[Pixel coordinate grounding data]

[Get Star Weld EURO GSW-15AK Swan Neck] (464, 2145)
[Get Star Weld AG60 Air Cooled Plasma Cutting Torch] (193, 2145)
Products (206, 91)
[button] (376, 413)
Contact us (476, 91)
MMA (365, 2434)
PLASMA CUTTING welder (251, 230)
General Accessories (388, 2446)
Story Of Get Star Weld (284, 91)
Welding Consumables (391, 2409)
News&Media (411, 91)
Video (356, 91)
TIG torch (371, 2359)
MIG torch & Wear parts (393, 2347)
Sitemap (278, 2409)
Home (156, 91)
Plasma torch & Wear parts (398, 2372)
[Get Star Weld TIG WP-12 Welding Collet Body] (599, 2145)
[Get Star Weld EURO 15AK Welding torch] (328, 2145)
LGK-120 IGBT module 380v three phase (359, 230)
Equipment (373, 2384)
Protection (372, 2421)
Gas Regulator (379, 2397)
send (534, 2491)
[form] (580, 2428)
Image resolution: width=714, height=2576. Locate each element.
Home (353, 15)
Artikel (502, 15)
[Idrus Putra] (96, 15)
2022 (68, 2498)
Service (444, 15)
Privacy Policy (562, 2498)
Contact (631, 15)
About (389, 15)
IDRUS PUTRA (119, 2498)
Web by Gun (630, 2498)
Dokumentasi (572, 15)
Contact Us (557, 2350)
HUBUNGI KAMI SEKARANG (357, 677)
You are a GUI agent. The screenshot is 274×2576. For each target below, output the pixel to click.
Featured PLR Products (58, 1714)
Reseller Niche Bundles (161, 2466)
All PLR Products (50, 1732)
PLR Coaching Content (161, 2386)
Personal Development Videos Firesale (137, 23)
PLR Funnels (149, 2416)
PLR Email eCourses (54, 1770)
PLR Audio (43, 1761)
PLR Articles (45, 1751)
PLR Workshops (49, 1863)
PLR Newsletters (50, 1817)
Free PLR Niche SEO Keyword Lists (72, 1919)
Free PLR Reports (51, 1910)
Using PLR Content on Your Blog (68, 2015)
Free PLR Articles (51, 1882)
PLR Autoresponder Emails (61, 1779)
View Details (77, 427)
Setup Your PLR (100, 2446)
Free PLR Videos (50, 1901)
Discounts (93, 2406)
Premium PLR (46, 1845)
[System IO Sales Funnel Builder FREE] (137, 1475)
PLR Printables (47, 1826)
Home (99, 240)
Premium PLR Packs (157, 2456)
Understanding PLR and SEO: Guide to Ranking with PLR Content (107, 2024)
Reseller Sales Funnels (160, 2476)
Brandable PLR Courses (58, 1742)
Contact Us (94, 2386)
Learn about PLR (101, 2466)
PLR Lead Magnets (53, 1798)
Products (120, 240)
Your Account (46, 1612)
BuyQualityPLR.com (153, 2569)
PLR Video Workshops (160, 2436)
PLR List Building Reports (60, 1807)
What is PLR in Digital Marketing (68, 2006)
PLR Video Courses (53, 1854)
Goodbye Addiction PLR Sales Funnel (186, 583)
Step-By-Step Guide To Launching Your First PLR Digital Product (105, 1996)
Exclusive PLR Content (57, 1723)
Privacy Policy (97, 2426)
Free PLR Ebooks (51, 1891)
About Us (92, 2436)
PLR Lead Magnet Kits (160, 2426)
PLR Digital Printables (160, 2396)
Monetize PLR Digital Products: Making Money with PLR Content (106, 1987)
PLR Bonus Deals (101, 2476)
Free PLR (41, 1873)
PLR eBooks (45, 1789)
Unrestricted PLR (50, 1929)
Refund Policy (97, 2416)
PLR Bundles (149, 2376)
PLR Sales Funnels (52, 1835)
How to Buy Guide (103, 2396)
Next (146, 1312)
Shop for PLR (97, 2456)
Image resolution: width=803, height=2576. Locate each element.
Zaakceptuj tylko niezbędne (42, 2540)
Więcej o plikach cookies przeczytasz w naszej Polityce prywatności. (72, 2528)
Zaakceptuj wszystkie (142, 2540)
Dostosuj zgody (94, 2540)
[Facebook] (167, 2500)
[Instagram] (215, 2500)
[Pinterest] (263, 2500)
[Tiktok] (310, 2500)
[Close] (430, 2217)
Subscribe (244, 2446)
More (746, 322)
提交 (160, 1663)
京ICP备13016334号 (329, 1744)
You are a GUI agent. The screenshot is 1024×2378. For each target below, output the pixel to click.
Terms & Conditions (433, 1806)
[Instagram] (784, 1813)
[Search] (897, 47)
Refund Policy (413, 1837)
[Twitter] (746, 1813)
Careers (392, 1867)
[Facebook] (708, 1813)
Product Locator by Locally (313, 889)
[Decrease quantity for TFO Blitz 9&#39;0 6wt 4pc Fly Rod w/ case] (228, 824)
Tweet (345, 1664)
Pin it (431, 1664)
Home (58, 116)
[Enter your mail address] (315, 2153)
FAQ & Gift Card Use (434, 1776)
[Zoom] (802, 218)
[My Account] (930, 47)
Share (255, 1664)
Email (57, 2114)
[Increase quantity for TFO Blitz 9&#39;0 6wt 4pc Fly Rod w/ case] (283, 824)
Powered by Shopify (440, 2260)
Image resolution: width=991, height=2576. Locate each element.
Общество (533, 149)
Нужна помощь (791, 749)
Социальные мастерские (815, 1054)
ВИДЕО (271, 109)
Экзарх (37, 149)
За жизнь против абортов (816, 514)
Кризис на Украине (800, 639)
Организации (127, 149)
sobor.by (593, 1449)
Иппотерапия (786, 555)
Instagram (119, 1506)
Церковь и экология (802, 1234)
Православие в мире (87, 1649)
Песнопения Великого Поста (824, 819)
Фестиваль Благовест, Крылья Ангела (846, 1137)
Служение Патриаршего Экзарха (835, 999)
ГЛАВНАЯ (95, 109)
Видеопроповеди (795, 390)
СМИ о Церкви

ABOUT THIS EXERCISE >>
Your output should be an exact copy of every line from the one containing "Exclusive PLR Content (57, 1723)" through the end of the records.

TASK SOLUTION >>
Exclusive PLR Content (57, 1723)
Privacy Policy (97, 2426)
Free PLR Ebooks (51, 1891)
About Us (92, 2436)
PLR Lead Magnet Kits (160, 2426)
PLR Digital Printables (160, 2396)
Monetize PLR Digital Products: Making Money with PLR Content (106, 1987)
PLR Bonus Deals (101, 2476)
Free PLR (41, 1873)
PLR eBooks (45, 1789)
Unrestricted PLR (50, 1929)
Refund Policy (97, 2416)
PLR Bundles (149, 2376)
PLR Sales Funnels (52, 1835)
How to Buy Guide (103, 2396)
Next (146, 1312)
Shop for PLR (97, 2456)
Image resolution: width=803, height=2576. Locate each element.
Zaakceptuj tylko niezbędne (42, 2540)
Więcej o plikach cookies przeczytasz w naszej Polityce prywatności. (72, 2528)
Zaakceptuj wszystkie (142, 2540)
Dostosuj zgody (94, 2540)
[Facebook] (167, 2500)
[Instagram] (215, 2500)
[Pinterest] (263, 2500)
[Tiktok] (310, 2500)
[Close] (430, 2217)
Subscribe (244, 2446)
More (746, 322)
提交 (160, 1663)
京ICP备13016334号 (329, 1744)
You are a GUI agent. The screenshot is 1024×2378. For each target below, output the pixel to click.
Terms & Conditions (433, 1806)
[Instagram] (784, 1813)
[Search] (897, 47)
Refund Policy (413, 1837)
[Twitter] (746, 1813)
Careers (392, 1867)
[Facebook] (708, 1813)
Product Locator by Locally (313, 889)
[Decrease quantity for TFO Blitz 9&#39;0 6wt 4pc Fly Rod w/ case] (228, 824)
Tweet (345, 1664)
Pin it (431, 1664)
Home (58, 116)
[Enter your mail address] (315, 2153)
FAQ & Gift Card Use (434, 1776)
[Zoom] (802, 218)
[My Account] (930, 47)
Share (255, 1664)
Email (57, 2114)
[Increase quantity for TFO Blitz 9&#39;0 6wt 4pc Fly Rod w/ case] (283, 824)
Powered by Shopify (440, 2260)
Image resolution: width=991, height=2576. Locate each element.
Общество (533, 149)
Нужна помощь (791, 749)
Социальные мастерские (815, 1054)
ВИДЕО (271, 109)
Экзарх (37, 149)
За жизнь против абортов (816, 514)
Кризис на Украине (800, 639)
Организации (127, 149)
sobor.by (593, 1449)
Иппотерапия (786, 555)
Instagram (119, 1506)
Церковь и экология (802, 1234)
Православие в мире (87, 1649)
Песнопения Великого Поста (824, 819)
Фестиваль Благовест, Крылья Ангела (846, 1137)
Служение Патриаршего Экзарха (835, 999)
ГЛАВНАЯ (95, 109)
Видеопроповеди (795, 390)
СМИ о Церкви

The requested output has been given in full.